→ Request: Reproduce the following records line for line, with no changes.

(Records for locating described items)
------------------------------------

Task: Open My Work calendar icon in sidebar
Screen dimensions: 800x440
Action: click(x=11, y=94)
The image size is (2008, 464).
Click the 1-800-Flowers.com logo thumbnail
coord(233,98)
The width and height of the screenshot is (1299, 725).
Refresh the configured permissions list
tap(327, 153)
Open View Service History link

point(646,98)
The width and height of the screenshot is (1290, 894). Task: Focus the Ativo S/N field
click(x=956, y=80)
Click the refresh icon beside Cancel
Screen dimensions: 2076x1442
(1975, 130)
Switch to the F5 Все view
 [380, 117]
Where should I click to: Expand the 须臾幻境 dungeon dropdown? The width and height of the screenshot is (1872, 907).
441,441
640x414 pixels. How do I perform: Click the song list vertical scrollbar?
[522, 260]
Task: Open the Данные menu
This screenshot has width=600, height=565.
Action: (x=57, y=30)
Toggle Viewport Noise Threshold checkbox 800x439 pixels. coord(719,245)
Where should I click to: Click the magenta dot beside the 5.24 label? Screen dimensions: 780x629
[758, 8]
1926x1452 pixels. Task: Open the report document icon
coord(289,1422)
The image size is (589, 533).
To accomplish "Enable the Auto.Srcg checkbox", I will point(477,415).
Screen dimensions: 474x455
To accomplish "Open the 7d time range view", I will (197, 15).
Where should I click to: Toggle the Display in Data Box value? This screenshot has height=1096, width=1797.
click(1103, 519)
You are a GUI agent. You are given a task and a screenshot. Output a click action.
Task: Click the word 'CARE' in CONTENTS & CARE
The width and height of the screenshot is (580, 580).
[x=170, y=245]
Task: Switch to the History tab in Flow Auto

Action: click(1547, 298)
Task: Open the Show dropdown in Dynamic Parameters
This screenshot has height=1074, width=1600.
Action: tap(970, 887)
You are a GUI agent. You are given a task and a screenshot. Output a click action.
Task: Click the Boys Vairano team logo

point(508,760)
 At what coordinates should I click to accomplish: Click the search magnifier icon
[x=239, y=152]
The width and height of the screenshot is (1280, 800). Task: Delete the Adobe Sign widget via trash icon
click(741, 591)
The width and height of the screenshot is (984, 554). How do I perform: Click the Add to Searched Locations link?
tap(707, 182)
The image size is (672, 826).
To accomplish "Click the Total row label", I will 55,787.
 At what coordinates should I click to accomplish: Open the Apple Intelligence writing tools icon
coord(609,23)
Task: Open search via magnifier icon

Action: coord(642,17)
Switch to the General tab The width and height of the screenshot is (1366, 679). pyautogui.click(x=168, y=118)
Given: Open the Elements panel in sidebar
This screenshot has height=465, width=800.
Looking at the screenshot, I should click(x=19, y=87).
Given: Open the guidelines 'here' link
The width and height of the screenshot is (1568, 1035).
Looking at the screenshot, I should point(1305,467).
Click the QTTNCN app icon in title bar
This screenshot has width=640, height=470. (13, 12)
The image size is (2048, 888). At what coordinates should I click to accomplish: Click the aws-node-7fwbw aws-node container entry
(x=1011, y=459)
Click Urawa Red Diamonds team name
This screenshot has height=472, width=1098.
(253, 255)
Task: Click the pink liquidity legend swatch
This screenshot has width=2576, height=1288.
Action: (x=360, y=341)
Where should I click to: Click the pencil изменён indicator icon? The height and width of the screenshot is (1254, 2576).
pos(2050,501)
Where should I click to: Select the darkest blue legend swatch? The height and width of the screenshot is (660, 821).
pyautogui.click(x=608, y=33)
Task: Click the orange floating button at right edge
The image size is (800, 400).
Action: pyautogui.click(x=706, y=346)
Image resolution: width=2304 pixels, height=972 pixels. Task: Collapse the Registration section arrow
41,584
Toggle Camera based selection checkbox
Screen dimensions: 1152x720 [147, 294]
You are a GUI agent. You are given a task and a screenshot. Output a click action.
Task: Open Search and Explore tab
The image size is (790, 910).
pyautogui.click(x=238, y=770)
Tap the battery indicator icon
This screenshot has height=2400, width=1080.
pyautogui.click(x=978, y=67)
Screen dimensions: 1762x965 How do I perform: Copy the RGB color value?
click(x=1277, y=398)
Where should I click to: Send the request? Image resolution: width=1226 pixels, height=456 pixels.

------------------------------------

→ The output:
Task: Open My Work calendar icon in sidebar
Screen dimensions: 800x440
Action: click(x=11, y=94)
The image size is (2008, 464).
Click the 1-800-Flowers.com logo thumbnail
coord(233,98)
The width and height of the screenshot is (1299, 725).
Refresh the configured permissions list
tap(327, 153)
Open View Service History link

point(646,98)
The width and height of the screenshot is (1290, 894). Task: Focus the Ativo S/N field
click(x=956, y=80)
Click the refresh icon beside Cancel
Screen dimensions: 2076x1442
(1975, 130)
Switch to the F5 Все view
 [380, 117]
Where should I click to: Expand the 须臾幻境 dungeon dropdown? The width and height of the screenshot is (1872, 907).
441,441
640x414 pixels. How do I perform: Click the song list vertical scrollbar?
[522, 260]
Task: Open the Данные menu
This screenshot has width=600, height=565.
Action: (x=57, y=30)
Toggle Viewport Noise Threshold checkbox 800x439 pixels. coord(719,245)
Where should I click to: Click the magenta dot beside the 5.24 label? Screen dimensions: 780x629
[758, 8]
1926x1452 pixels. Task: Open the report document icon
coord(289,1422)
The image size is (589, 533).
To accomplish "Enable the Auto.Srcg checkbox", I will point(477,415).
Screen dimensions: 474x455
To accomplish "Open the 7d time range view", I will (197, 15).
Where should I click to: Toggle the Display in Data Box value? This screenshot has height=1096, width=1797.
click(1103, 519)
You are a GUI agent. You are given a task and a screenshot. Output a click action.
Task: Click the word 'CARE' in CONTENTS & CARE
The width and height of the screenshot is (580, 580).
[x=170, y=245]
Task: Switch to the History tab in Flow Auto

Action: click(1547, 298)
Task: Open the Show dropdown in Dynamic Parameters
This screenshot has height=1074, width=1600.
Action: tap(970, 887)
You are a GUI agent. You are given a task and a screenshot. Output a click action.
Task: Click the Boys Vairano team logo

point(508,760)
 At what coordinates should I click to accomplish: Click the search magnifier icon
[x=239, y=152]
The width and height of the screenshot is (1280, 800). Task: Delete the Adobe Sign widget via trash icon
click(741, 591)
The width and height of the screenshot is (984, 554). How do I perform: Click the Add to Searched Locations link?
tap(707, 182)
The image size is (672, 826).
To accomplish "Click the Total row label", I will 55,787.
 At what coordinates should I click to accomplish: Open the Apple Intelligence writing tools icon
coord(609,23)
Task: Open search via magnifier icon

Action: coord(642,17)
Switch to the General tab The width and height of the screenshot is (1366, 679). pyautogui.click(x=168, y=118)
Given: Open the Elements panel in sidebar
This screenshot has height=465, width=800.
Looking at the screenshot, I should click(x=19, y=87).
Given: Open the guidelines 'here' link
The width and height of the screenshot is (1568, 1035).
Looking at the screenshot, I should point(1305,467).
Click the QTTNCN app icon in title bar
This screenshot has width=640, height=470. (13, 12)
The image size is (2048, 888). At what coordinates should I click to accomplish: Click the aws-node-7fwbw aws-node container entry
(x=1011, y=459)
Click Urawa Red Diamonds team name
This screenshot has height=472, width=1098.
(253, 255)
Task: Click the pink liquidity legend swatch
This screenshot has width=2576, height=1288.
Action: (x=360, y=341)
Where should I click to: Click the pencil изменён indicator icon? The height and width of the screenshot is (1254, 2576).
pos(2050,501)
Where should I click to: Select the darkest blue legend swatch? The height and width of the screenshot is (660, 821).
pyautogui.click(x=608, y=33)
Task: Click the orange floating button at right edge
The image size is (800, 400).
Action: pyautogui.click(x=706, y=346)
Image resolution: width=2304 pixels, height=972 pixels. Task: Collapse the Registration section arrow
41,584
Toggle Camera based selection checkbox
Screen dimensions: 1152x720 [147, 294]
You are a GUI agent. You are given a task and a screenshot. Output a click action.
Task: Open Search and Explore tab
The image size is (790, 910).
pyautogui.click(x=238, y=770)
Tap the battery indicator icon
This screenshot has height=2400, width=1080.
pyautogui.click(x=978, y=67)
Screen dimensions: 1762x965 How do I perform: Copy the RGB color value?
click(x=1277, y=398)
Where should I click to: Send the request? Image resolution: width=1226 pixels, height=456 pixels.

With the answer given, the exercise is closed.